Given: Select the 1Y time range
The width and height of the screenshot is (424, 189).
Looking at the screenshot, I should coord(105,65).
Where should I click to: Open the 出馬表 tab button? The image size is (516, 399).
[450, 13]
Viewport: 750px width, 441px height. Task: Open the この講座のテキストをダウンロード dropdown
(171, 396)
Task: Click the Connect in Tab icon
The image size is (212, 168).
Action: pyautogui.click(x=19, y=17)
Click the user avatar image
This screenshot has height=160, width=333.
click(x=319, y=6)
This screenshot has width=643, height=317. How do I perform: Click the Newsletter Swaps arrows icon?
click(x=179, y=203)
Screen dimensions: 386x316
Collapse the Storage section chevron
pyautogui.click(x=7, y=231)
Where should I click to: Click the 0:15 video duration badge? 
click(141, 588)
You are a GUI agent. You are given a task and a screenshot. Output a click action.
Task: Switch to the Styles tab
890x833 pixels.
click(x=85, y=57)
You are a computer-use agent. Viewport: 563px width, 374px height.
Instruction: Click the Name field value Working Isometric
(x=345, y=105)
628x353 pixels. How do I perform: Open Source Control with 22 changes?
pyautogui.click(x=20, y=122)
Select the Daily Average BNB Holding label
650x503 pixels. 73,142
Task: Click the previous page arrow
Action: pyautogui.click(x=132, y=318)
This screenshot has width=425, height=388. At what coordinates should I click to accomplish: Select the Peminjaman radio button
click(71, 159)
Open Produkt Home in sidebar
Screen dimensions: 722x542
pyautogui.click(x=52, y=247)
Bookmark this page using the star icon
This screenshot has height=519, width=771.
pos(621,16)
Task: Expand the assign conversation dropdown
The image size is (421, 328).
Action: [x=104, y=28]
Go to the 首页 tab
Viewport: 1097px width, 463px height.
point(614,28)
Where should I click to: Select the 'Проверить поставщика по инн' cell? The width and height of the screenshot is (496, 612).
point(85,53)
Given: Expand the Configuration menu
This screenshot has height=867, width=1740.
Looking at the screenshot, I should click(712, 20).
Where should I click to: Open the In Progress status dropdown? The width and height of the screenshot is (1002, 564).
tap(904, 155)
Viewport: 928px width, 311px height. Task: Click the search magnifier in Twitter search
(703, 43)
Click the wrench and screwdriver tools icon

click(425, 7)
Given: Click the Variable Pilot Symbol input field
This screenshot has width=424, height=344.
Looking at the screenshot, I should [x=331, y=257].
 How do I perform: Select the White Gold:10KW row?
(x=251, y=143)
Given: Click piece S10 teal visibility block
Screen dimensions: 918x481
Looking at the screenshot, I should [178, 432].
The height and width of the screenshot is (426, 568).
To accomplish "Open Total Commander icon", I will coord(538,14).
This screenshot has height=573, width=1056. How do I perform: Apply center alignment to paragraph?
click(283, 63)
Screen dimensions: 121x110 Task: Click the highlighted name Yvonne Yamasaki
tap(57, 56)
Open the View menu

________

EXERCISE
When you repeat the lines, start with the first line of the material and end with the line that contains "Bookmark this page using the star icon", keeping both and reproducing each exactly, with nothing added.

ANSWER SECTION
Given: Select the 1Y time range
The width and height of the screenshot is (424, 189).
Looking at the screenshot, I should coord(105,65).
Where should I click to: Open the 出馬表 tab button? The image size is (516, 399).
[450, 13]
Viewport: 750px width, 441px height. Task: Open the この講座のテキストをダウンロード dropdown
(171, 396)
Task: Click the Connect in Tab icon
The image size is (212, 168).
Action: pyautogui.click(x=19, y=17)
Click the user avatar image
This screenshot has height=160, width=333.
click(x=319, y=6)
This screenshot has width=643, height=317. How do I perform: Click the Newsletter Swaps arrows icon?
click(x=179, y=203)
Screen dimensions: 386x316
Collapse the Storage section chevron
pyautogui.click(x=7, y=231)
Where should I click to: Click the 0:15 video duration badge? 
click(141, 588)
You are a GUI agent. You are given a task and a screenshot. Output a click action.
Task: Switch to the Styles tab
890x833 pixels.
click(x=85, y=57)
You are a computer-use agent. Viewport: 563px width, 374px height.
Instruction: Click the Name field value Working Isometric
(x=345, y=105)
628x353 pixels. How do I perform: Open Source Control with 22 changes?
pyautogui.click(x=20, y=122)
Select the Daily Average BNB Holding label
650x503 pixels. 73,142
Task: Click the previous page arrow
Action: pyautogui.click(x=132, y=318)
This screenshot has width=425, height=388. At what coordinates should I click to accomplish: Select the Peminjaman radio button
click(71, 159)
Open Produkt Home in sidebar
Screen dimensions: 722x542
pyautogui.click(x=52, y=247)
Bookmark this page using the star icon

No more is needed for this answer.